Работа над спектаклем продолжалась, по нынешним временам, немыслимо долго — год и три месяца. В Тель-Авиве он никого не оставил равнодушным, хотя мнения зрителей разделились. Одни были в восторге от новаторского спектакля молодых студийцев, другие считали их искания не имеющим серьезного содержания эпатажем. Разделились и мнения тель-авивских критиков. Некоторые упрекали «Оэль» в чрезмерном увлечении археологией и отсутствии реального чувства на сцене. Другие, напротив, приняли спектакль как удачную попытку воспроизведения «подлинной библейской жизни», точно отражающей суть описанных в ТАНАХе событий.

И если в Тель-Авиве спектакль «Яаков и Рахель» вызвал споры, в Европе его повсюду ждал восторженный прием.

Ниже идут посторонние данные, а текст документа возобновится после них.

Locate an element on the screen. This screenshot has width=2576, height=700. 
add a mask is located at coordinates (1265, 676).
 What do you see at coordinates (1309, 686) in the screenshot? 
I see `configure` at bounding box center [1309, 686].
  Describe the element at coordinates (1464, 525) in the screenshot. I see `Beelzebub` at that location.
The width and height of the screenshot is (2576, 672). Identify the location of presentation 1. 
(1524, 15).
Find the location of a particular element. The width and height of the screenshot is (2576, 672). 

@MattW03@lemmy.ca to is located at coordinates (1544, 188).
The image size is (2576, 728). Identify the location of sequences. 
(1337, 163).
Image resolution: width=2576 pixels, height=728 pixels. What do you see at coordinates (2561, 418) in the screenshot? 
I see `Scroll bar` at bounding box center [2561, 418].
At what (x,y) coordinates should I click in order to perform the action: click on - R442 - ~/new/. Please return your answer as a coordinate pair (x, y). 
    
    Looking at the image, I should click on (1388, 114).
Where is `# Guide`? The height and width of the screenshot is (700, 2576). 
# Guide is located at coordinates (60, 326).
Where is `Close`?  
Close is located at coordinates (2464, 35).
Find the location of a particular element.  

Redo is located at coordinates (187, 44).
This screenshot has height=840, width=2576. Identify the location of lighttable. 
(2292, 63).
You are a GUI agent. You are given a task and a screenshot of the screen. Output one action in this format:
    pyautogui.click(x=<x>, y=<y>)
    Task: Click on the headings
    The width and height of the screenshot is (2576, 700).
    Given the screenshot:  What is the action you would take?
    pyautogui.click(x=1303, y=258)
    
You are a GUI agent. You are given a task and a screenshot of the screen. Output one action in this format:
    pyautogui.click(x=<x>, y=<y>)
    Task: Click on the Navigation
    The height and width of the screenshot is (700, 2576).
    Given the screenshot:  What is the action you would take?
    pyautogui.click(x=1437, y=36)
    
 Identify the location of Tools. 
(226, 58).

Это произошло в 1934 году, когда «Оэль» совершил большое турне, побывав в Италии, Швейцарии, Франции, Великобритании, Бельгии, Польше и Литве. Здесь тепло приветствовали «палестинский спектакль» — это было первое появление в Европе театральной труппы, созданной в Эрец-Исраэль. «Каждый любитель театра обязан увидеть этот спектакль», — писала лондонская «Дейли телеграф». «В этом спектакле воскресла Библия!» — восторгался каунасский «Литовский листок».

Но главный триумф ждал «Яаков и Рахель» в Париже. Французские критики приветствовали «оригинальный палестинский спектакль». Знаменитая танцовщица Ида Рубинштейн посмотрела его дважды и, под впечатлением увиденного, предложила знаменитому композитору Дариюсу Мийо написать для нее танец на библейскую тему. Мийо, который, как и вся парижская богема, смотрел «Яаков и Рахель», согласился. Он привлек к сотрудничеству выдающегося драматурга Поля Клоделя, который приступил к созданию драматургической основы для «священного танца» Иды Рубинштейн. В дальнейшем реализация плана застопорилась, но драма Клоделя «Мудрость, или Притча о празднике», написанная по мотивам Книги притч, стала важной частью его литературного наследия. А спектакль «Яаков и Рахель» продержался в репертуаре «Оэля» четверть века — до середины 50-х годов.